[Brief]
Write out exactly the lines from the first line of the records below through the line that contains "Image resolution: width=1001", and stop there.

[Supplied data]
....

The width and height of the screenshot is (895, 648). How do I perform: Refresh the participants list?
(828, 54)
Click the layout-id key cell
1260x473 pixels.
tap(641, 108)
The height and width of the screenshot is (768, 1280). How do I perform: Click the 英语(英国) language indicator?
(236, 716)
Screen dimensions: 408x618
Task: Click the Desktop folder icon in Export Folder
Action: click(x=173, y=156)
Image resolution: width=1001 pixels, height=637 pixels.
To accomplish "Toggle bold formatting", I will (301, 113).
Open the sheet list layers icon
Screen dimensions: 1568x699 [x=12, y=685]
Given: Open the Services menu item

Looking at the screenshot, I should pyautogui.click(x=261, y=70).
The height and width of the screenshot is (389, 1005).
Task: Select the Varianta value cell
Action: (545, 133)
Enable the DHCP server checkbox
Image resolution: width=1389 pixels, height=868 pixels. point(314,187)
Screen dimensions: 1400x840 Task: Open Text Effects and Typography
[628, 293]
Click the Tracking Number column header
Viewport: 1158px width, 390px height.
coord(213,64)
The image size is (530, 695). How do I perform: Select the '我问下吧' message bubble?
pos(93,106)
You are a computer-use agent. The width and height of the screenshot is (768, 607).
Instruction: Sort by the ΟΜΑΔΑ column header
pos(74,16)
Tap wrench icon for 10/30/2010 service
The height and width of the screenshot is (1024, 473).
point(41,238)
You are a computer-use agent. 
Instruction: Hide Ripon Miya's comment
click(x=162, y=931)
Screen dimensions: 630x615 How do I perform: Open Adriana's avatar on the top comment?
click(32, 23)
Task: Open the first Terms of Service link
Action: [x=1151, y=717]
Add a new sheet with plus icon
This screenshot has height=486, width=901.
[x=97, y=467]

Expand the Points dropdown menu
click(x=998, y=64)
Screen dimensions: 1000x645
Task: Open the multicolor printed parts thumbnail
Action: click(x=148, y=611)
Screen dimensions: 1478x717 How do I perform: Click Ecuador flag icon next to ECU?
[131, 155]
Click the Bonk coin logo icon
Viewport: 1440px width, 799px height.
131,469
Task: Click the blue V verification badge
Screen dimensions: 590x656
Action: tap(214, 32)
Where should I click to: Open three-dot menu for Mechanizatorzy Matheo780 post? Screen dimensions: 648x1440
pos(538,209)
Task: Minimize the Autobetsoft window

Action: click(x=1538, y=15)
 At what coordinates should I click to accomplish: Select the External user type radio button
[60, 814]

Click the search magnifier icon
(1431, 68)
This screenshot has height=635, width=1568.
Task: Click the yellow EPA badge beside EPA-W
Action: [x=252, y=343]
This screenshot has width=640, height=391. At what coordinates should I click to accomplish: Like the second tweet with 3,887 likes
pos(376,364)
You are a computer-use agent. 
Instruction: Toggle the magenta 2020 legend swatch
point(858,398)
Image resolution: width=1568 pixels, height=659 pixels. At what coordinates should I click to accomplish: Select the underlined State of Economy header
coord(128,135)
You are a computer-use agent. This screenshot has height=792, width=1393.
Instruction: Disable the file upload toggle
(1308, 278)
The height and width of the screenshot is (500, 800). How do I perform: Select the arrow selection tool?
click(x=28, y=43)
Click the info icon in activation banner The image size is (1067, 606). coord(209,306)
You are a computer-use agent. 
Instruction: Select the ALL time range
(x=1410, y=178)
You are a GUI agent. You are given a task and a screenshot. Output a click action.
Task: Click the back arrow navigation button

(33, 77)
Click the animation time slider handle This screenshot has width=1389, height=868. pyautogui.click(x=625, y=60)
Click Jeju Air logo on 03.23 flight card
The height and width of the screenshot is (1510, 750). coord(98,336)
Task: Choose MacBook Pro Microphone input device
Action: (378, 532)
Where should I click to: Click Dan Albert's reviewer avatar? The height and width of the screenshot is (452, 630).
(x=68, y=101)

....

[Exercise output]
The width and height of the screenshot is (895, 648). How do I perform: Refresh the participants list?
(828, 54)
Click the layout-id key cell
1260x473 pixels.
tap(641, 108)
The height and width of the screenshot is (768, 1280). How do I perform: Click the 英语(英国) language indicator?
(236, 716)
Screen dimensions: 408x618
Task: Click the Desktop folder icon in Export Folder
Action: click(x=173, y=156)
Image resolution: width=1001 pixels, height=637 pixels.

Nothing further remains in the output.